At first, the white screen seemed to dominate and distract, but after living with the picture for a while, I’ve come to accept it would be less interesting were the screen not there. It disrupts and balances.
Today’s submission for Becky’s Lines&Squares has an assortment of lines – curved, straight, diagonal, droopy, converging – there’s even a line of pianos.
14 Replies to “October Lines: Edinburgh Fringe Bar”
What a fascinating bar, just look at all these lines. I think I would have missed the pianos 🎹 if you hadn’t said.
PS the ferns look as though they’ve been there longer than the bar!
Definitely a quirky bar. I must admit I don’t like the screen at all.
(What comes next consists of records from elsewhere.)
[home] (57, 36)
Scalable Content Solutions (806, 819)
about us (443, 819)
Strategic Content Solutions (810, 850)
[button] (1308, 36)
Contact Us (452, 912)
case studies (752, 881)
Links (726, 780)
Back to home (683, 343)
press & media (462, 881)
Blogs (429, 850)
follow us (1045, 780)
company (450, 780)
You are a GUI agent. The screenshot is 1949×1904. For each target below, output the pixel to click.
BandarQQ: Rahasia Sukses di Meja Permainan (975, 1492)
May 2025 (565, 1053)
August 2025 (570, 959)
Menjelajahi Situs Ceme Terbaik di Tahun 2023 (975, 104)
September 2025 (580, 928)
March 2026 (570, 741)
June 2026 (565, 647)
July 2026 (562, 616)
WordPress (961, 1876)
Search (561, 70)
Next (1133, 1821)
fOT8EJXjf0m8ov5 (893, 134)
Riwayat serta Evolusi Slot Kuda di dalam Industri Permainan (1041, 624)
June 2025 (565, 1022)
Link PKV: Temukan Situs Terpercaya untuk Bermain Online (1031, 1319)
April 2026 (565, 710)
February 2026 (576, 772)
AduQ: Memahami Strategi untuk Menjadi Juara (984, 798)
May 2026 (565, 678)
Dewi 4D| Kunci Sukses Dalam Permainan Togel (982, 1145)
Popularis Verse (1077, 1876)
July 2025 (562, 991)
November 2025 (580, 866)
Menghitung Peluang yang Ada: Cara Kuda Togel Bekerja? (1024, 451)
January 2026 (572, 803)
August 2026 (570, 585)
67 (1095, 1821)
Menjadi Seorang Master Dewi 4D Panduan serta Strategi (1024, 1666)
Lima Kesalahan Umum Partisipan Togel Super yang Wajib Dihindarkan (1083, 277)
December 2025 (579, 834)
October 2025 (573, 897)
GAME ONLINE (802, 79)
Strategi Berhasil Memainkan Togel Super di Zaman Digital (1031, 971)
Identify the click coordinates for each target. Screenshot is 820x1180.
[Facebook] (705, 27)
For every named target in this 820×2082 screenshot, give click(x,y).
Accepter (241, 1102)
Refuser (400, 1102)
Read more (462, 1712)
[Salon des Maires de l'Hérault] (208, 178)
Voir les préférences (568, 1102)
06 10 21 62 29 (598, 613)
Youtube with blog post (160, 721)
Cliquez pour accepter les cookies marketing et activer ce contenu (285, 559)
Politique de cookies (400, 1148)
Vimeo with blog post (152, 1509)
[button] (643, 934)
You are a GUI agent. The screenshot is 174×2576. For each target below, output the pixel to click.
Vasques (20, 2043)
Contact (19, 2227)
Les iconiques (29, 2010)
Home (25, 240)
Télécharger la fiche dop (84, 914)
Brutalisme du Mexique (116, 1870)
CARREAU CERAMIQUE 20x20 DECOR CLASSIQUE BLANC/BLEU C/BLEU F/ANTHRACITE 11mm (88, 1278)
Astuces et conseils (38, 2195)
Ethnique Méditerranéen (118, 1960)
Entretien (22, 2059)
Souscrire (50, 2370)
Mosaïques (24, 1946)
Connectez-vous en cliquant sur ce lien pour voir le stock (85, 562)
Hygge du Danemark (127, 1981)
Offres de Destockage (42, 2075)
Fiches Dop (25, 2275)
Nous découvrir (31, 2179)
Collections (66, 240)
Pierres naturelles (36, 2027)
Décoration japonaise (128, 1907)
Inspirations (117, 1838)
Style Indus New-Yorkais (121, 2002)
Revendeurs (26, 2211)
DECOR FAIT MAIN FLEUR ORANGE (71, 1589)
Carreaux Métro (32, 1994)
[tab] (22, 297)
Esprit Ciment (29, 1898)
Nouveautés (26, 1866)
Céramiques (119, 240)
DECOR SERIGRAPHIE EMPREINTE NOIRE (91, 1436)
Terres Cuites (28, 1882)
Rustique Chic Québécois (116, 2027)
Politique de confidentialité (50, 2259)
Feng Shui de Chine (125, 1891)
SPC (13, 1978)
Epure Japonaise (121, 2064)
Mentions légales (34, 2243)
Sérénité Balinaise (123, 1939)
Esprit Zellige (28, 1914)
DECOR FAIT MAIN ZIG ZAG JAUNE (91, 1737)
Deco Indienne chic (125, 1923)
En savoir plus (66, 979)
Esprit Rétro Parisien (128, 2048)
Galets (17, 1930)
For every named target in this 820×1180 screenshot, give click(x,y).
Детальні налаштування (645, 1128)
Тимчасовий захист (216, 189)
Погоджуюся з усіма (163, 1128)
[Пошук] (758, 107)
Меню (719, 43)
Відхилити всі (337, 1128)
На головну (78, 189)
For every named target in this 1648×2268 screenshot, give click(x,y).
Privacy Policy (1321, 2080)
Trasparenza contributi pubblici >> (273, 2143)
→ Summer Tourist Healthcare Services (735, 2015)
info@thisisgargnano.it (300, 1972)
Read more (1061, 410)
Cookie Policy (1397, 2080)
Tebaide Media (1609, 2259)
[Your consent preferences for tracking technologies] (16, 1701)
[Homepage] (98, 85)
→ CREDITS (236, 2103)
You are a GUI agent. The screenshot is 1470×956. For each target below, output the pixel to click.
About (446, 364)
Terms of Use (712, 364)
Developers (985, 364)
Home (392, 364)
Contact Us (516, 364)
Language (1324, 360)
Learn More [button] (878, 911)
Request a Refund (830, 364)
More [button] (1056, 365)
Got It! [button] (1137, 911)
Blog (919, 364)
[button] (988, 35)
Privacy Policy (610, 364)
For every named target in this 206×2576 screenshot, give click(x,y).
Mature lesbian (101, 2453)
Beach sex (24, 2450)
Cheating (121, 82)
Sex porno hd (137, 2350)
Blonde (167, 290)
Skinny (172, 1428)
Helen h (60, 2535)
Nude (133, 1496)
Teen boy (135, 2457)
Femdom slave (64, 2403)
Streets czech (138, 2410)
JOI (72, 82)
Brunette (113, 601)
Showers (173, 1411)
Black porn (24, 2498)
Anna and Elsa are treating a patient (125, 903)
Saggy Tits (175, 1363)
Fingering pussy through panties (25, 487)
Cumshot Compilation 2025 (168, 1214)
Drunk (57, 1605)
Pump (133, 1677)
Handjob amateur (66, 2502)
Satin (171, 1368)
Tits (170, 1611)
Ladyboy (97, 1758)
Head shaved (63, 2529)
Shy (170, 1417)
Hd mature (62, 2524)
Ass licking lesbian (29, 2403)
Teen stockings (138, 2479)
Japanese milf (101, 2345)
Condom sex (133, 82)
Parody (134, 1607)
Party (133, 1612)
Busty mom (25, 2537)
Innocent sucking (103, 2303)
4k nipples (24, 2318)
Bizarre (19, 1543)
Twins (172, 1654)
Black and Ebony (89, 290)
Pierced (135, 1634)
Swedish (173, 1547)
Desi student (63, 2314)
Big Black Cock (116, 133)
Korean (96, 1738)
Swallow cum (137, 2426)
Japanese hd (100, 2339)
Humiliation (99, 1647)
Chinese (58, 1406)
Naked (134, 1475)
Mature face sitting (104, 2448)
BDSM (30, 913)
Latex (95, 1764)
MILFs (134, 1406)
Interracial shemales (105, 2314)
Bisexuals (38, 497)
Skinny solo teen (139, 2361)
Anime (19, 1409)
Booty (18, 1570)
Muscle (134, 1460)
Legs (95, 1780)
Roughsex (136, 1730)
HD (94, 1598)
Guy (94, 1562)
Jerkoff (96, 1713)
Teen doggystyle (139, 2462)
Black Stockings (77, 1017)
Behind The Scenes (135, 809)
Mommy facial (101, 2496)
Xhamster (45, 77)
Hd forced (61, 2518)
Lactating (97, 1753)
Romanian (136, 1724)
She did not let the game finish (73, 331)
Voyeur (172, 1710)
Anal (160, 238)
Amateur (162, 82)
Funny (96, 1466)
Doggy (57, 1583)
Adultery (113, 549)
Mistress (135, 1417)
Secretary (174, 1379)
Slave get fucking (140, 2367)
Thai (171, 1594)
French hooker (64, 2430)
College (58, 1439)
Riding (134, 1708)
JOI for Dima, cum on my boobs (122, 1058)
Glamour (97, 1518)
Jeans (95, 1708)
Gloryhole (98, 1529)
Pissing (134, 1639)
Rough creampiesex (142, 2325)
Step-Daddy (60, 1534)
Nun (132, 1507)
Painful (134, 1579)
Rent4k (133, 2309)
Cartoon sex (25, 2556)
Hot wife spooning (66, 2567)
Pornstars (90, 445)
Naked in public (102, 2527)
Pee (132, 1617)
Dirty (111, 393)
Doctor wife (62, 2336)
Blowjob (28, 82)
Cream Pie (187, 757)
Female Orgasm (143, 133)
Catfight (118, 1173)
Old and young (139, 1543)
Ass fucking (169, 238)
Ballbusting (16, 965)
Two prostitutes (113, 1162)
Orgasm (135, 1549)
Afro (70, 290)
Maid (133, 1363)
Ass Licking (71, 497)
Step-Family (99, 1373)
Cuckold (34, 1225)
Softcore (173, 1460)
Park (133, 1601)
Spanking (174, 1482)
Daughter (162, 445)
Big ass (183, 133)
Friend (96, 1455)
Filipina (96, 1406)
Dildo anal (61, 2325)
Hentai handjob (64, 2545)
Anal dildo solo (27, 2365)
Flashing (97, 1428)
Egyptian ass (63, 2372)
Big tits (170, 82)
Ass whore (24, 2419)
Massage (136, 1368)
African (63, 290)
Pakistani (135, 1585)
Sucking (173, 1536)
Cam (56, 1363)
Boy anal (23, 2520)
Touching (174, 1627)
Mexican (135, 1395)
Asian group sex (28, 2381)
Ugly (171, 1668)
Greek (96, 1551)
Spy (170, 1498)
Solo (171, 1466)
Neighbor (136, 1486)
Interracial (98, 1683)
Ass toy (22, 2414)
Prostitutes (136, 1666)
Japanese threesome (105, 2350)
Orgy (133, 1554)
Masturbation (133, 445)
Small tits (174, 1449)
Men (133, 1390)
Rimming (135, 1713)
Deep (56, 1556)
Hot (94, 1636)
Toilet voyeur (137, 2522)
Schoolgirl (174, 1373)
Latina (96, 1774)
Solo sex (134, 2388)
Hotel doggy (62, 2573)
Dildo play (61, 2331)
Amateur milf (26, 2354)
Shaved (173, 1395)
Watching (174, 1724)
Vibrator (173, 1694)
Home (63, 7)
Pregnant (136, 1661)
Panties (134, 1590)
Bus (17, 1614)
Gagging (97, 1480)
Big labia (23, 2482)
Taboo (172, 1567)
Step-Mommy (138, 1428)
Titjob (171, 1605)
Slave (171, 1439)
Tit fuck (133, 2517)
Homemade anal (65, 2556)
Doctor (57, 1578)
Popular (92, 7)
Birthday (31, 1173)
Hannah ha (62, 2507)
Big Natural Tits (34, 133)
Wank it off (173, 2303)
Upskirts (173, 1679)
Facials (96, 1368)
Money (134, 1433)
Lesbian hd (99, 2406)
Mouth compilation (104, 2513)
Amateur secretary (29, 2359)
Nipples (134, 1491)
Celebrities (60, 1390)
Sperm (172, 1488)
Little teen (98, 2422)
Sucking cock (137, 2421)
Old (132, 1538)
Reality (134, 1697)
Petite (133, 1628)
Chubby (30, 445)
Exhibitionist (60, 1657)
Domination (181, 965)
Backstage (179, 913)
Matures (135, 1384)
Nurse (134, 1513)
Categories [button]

I can understand that. It took me a while to come around, but now if I block it out with my hand, it seems to make the picture less interesting.
Looks like a place I would spend some time in!
It was memorable, even in a city with plenty of watering holes to choose from. 🙂
There’s something about that big white screen which weirdly goes with the black and white bar and with what seems to be pillows in the far corner. Maybe it’s their similar starkness in the midst of more subtle colors and contours. Maybe they should uncover the piano keys and bring in those black and white lines. Maybe I should stop looking…
That’s what I see. There seems to be a split between white light and rosy light, each claiming approximately half the territory, but not in a rigid way, so the eye is encouraged to move around.
A splendid shot. I like the spiralling effect of the whole
Good point – the curve of the bar and perspective acting on the arch shape create something of a down-the-rabbit-hole effect.
Looks mysterious and inviting. For some reason, the white screen didn’t bother me at all.
As a cinema goer, it might act as placeholder for a possibility.